While the base xDrive20i gets by with 290Nm of torque from 1,350r/min, the step up to the xDrive30i sees that jump to 350Nm, along with 185kW of power, from essentially the same 2.0l engine. That step up in output helps slash two seconds from the base car’s sprint to 100km/h, getting the 30i to the mark in 6.3 seconds. Surprisingly, even the xDrive20d is quicker than the base petrol engine, with the entry-level diesel sliding beyond 100km/h 0.3 of a second faster, at 8.0 seconds. The petrol-powered entry car claims some small measure of revenge in top speed, besting its diesel sibling in the rarely visited measurement by 2km/h, with 215km/h. But it plays a definite second fiddle to the 20d in fuel economy, with the entry diesel confirming its standing as the most economical X4 with 5.6l/100km. By contrast, the entry-level petrol motor uses 7.3l/100km.

All of the powertrains use all-wheel drive and eight-speed automatic transmissions. Added to that, everything beyond the entry-level models have launch control (for some reason) and they can all switch between Sport, Comfort and Eco Pro modes. BMW adds a sharper Sport+ mode to the six-cylinder models and the faster 30i.

The major criticisms we had of the 2014 X4 were its limited rear headroom and, especially, the obvious cost cutting and cheap materials in the cabin.

Not surprisingly the interior is much the same as the X3 although with less rear space. Picture: DAIMLER
Not surprisingly the interior is much the same as the X3 although with less rear space. Picture: DAIMLER

BMW has tried to correct some of those points, making LED head and tail lights, twin exhaust tips and 19-inch alloys standard across the range.

The front seats have been redesigned, though BMW has not mentioned any updates to the X4’s particularly flat and uncomfortable rear seats, except to say its passengers now have 27mm more knee and leg room. It also scores a built-in SIM card and BMW’s latest generation iDrive for the infotainment system. That system is now based around a 6.5-inch display atop the dashboard, while an optional Professional navigation setup pushes that out to 10.25 inches and adds a touchscreen function.

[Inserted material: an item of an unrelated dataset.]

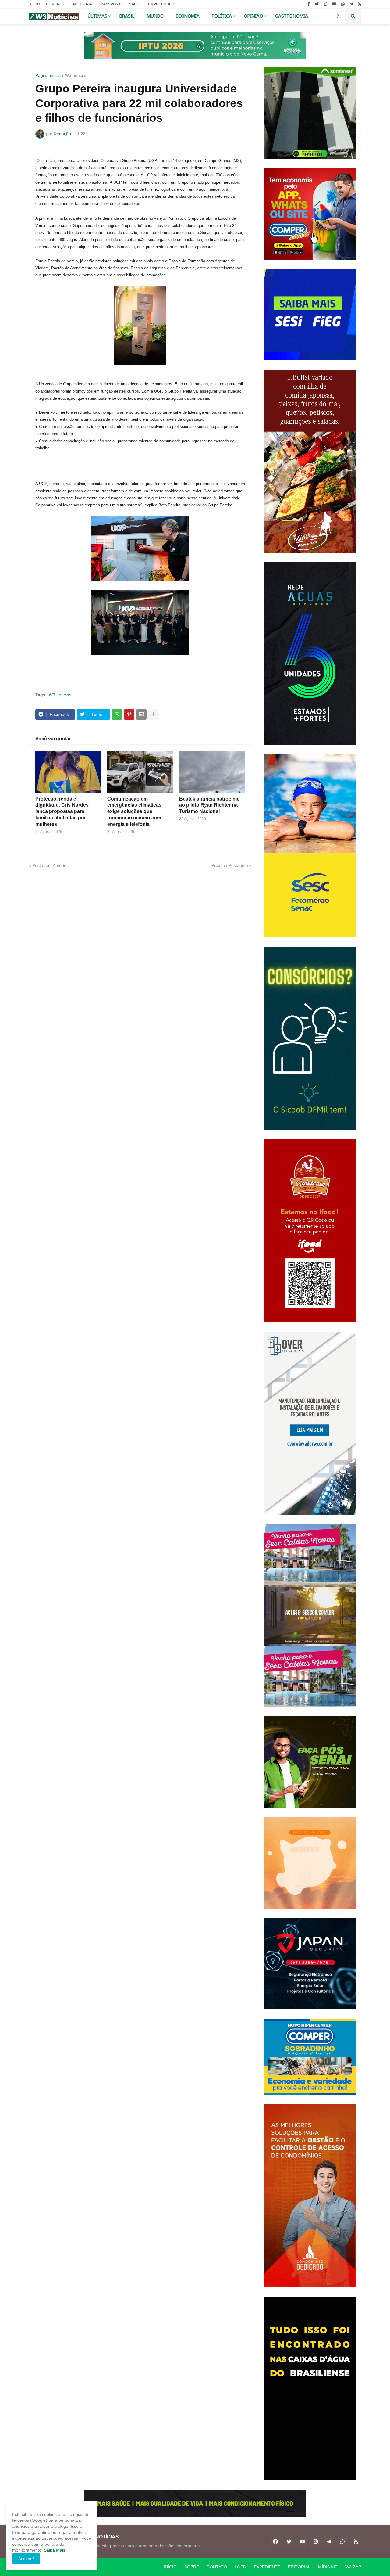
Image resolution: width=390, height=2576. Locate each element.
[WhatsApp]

There have been steps forward in the voice-control system to allow more real-world questions, plus a gesture-control option, while the X4’s optional head-up display is 70% larger and now is much clearer.

Its connectivity includes both Android Auto and Apple CarPlay, while drivers can choose which interface to use on its Open Mobility Cloud platform. It encompasses everything from the Apple watch to smartphones to Amazon Alexa or Google Home voice-controlled personal assistants.

The luggage area retains its 525l capacity, though it can rise to 1,430l if the 40:20:40 split rear seat is folded flat, either from the seat or remotely from the boot itself. Drivers can also individually adjust the three backrest angles to manage odd cargo sizes.

In spite of the X4 sharing most of its architecture with the new X3, it won’t be built in SA, at least not for now.